Yesterday’s Budget took a few welcome steps, but it still falls short of a coherent plan to eradicate energy poverty and decarbonise home heating.

Small steps forward

Firstly, the positives. The Government has finally heeded civil society calls to expand the Fuel Allowance to include households receiving the Working Family Payment, recognising at last that many low-income and one-parent working families have been locked out of energy support despite real need.

Energy poverty groups have been calling for this for years and it will make a tangible difference. The Budget also increases the weekly Fuel Allowance by €5. This will help, but it doesn’t fully restore purchasing power – based on actual energy prices, a €9.50 increase would be required.

On investment in climate action, this year’s increase in social housing retrofitting from €90 million to €140 million is a step in the right direction, as is the additional €89 million for SEAI retrofitting programmes. This will see payback in warmer homes, lower bills and reduced emissions for years to come.

There is still a need for this social housing retrofitting to be locked-in on a multi-annual basis to allow local authorities to plan to decarbonise all public housing faster.

Energy poverty has three roots – inadequate incomes, high energy prices and inefficient homes that waste heat and money.

If all three are not tackled together, the problem is pushed around without solving it.

The result is what we have seen for three winters now: temporary energy credits that serve as a sticking plaster, record levels of arrears, and families living with damp, mould, and cold.

Inadequate incomes

Many households on low pay, social protection or irregular work simply do not have enough left after rent and food to cover winter heating, even at “normal”, pre-crisis prices.

We were told that Budget 2026 would strengthen targeted supports but people on low incomes, people with disabilities and older people will not be feeling an income-bump from today’s announcements.

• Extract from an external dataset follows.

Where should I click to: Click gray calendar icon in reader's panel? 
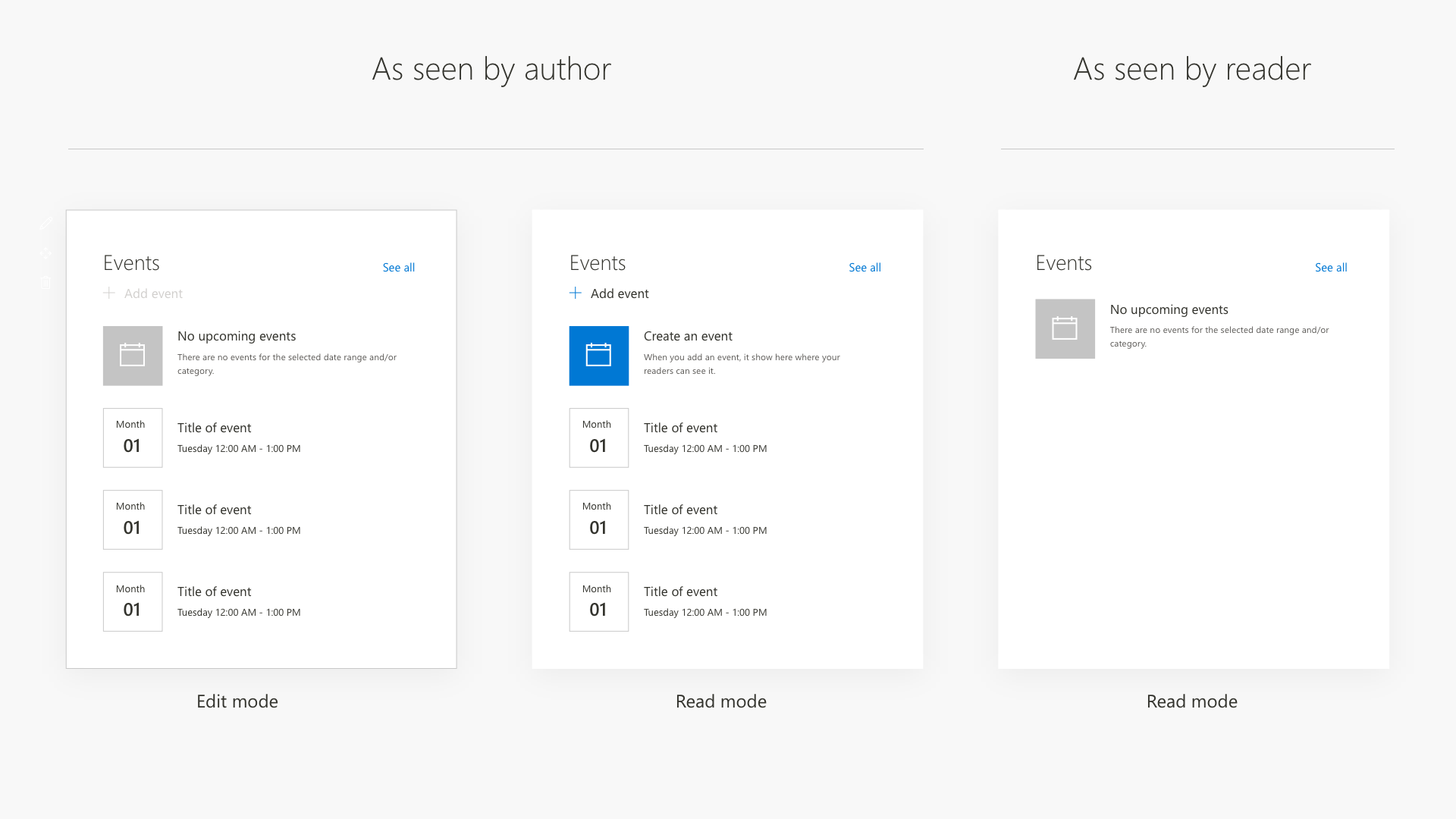[x=1065, y=328]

Putting in place an Energy Guarantee would ensure basic protections that should be guaranteed in a wealthy country like Ireland.

Energy prices

Irish households are at the mercy of a global gas crisis that they did not cause. Energy prices remain high by EU standards – the most recent statistics show Irish households paying the third highest prices for electricity and the 4th highest for gas of all EU countries.

Prices remain well above what many can bear.

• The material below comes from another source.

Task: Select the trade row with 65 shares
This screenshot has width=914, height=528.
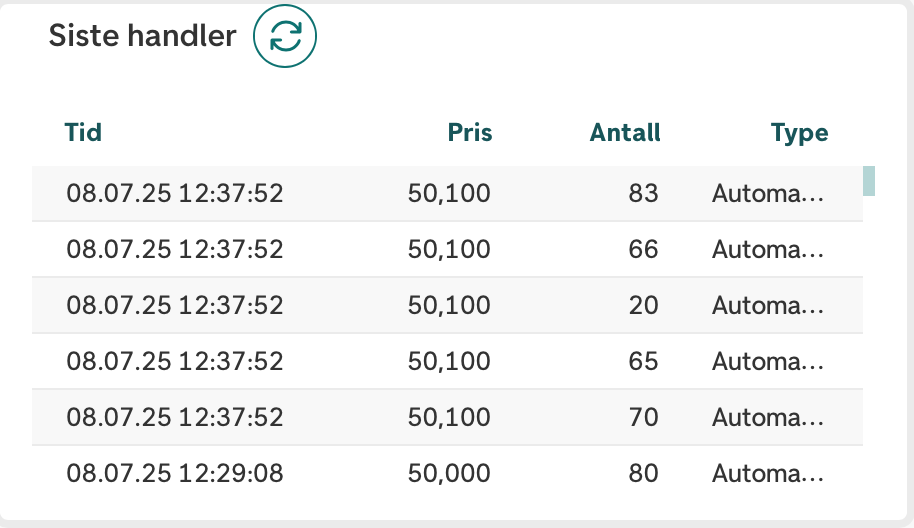Action: pyautogui.click(x=447, y=361)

Arrears are now at record levels and the situation is expected to worsen unless there is urgent government intervention.

Additionally, the accelerating growth in data centre expansion means that in 2023, data centres used 21% of metered electricity – more than all urban homes combined.

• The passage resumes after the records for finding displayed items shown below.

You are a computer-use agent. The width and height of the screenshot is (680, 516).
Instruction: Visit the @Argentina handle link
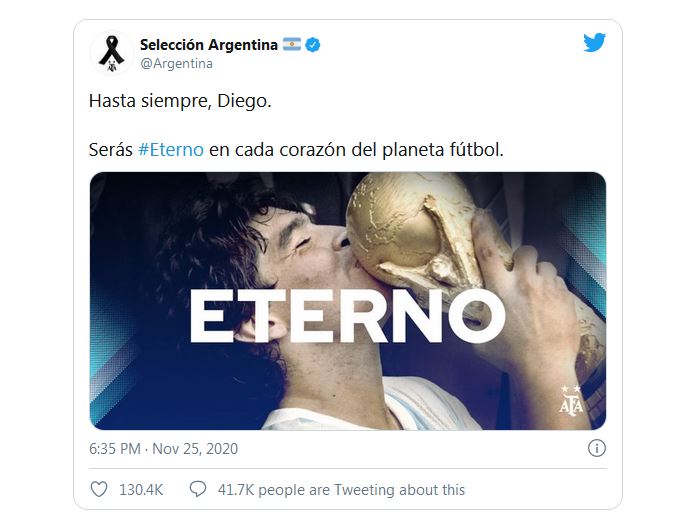(x=176, y=64)
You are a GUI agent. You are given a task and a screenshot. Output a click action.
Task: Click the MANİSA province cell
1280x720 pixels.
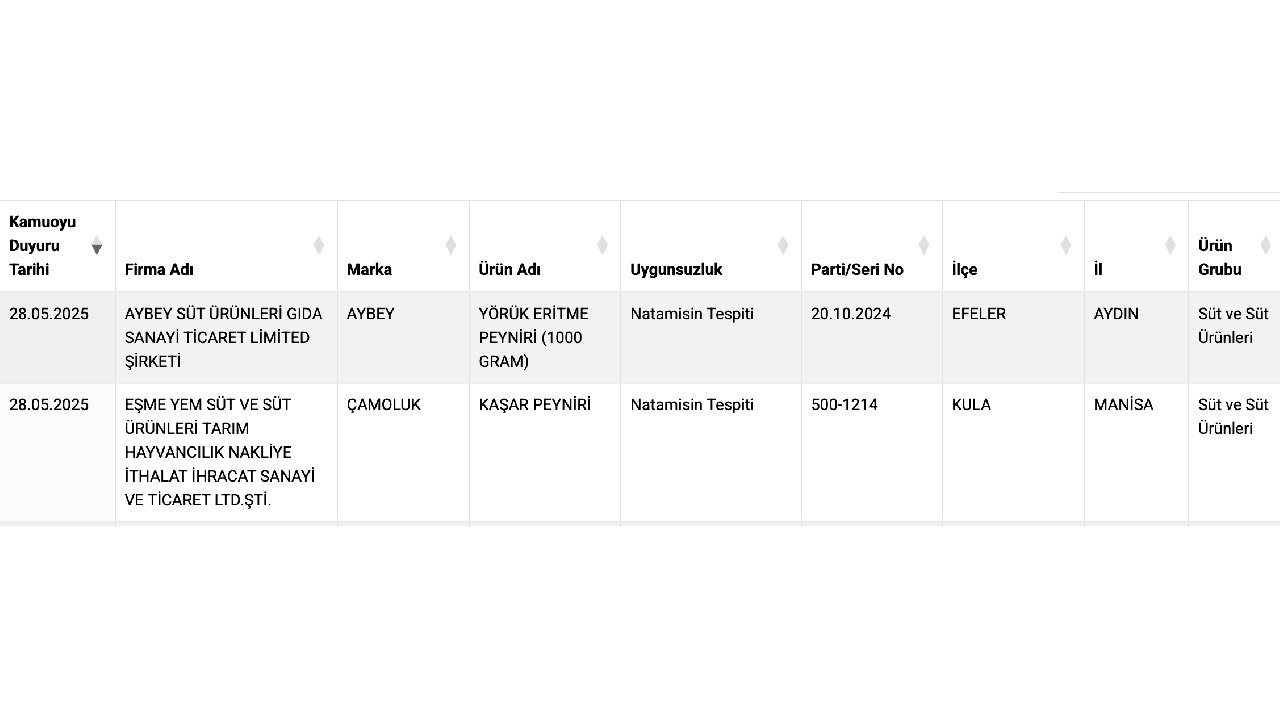point(1136,453)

Households are now picking up this tab through higher network and capacity charges – this is neither efficient nor fair.

Inefficient homes

Finally, there are homes themselves. Nearly nine out of ten Irish homes are heated with fossil fuels. Too many of those homes are leaking heat, which is basically throwing money out the window.

Renters and social housing tenants feel this most acutely because they have the least control over their insulation levels.

On the face of it, Budget 2026 did little to address poor quality housing. What we need are interventions like multi-annual social housing retrofitting budgets which would allow councils to plan deep retrofits at scale and build in-house capacity to deliver faster and to better quality.

As we wave goodbye in Budget 2026 to one-off energy credits, the poverty which they alleviated has not disappeared.

The test for this Budget was simple: will fewer people be left afraid to turn their heating on?

Unfortunately there is little hope that the Budget decisions have moved that needle, despite some measures around the edges.

We already know what works: targeted income supports that meet actual energy needs, a plan to move investments away from subsidising fossil fuels and towards helping people switch to renewable heating, and targeted retrofitting programmes to upgrade the coldest homes first – especially for renters and social housing tenants who cannot control their own insulation or boiler.

Budget 2026 has tinkered at the fringes rather than showing real ambition to deliver resilient homes across the country. As a result, people most at risk of poverty and in poor quality housing will spend another winter paying to stand still.

Clare O’Connor is a programme coordinator for Friends of the Earth Ireland.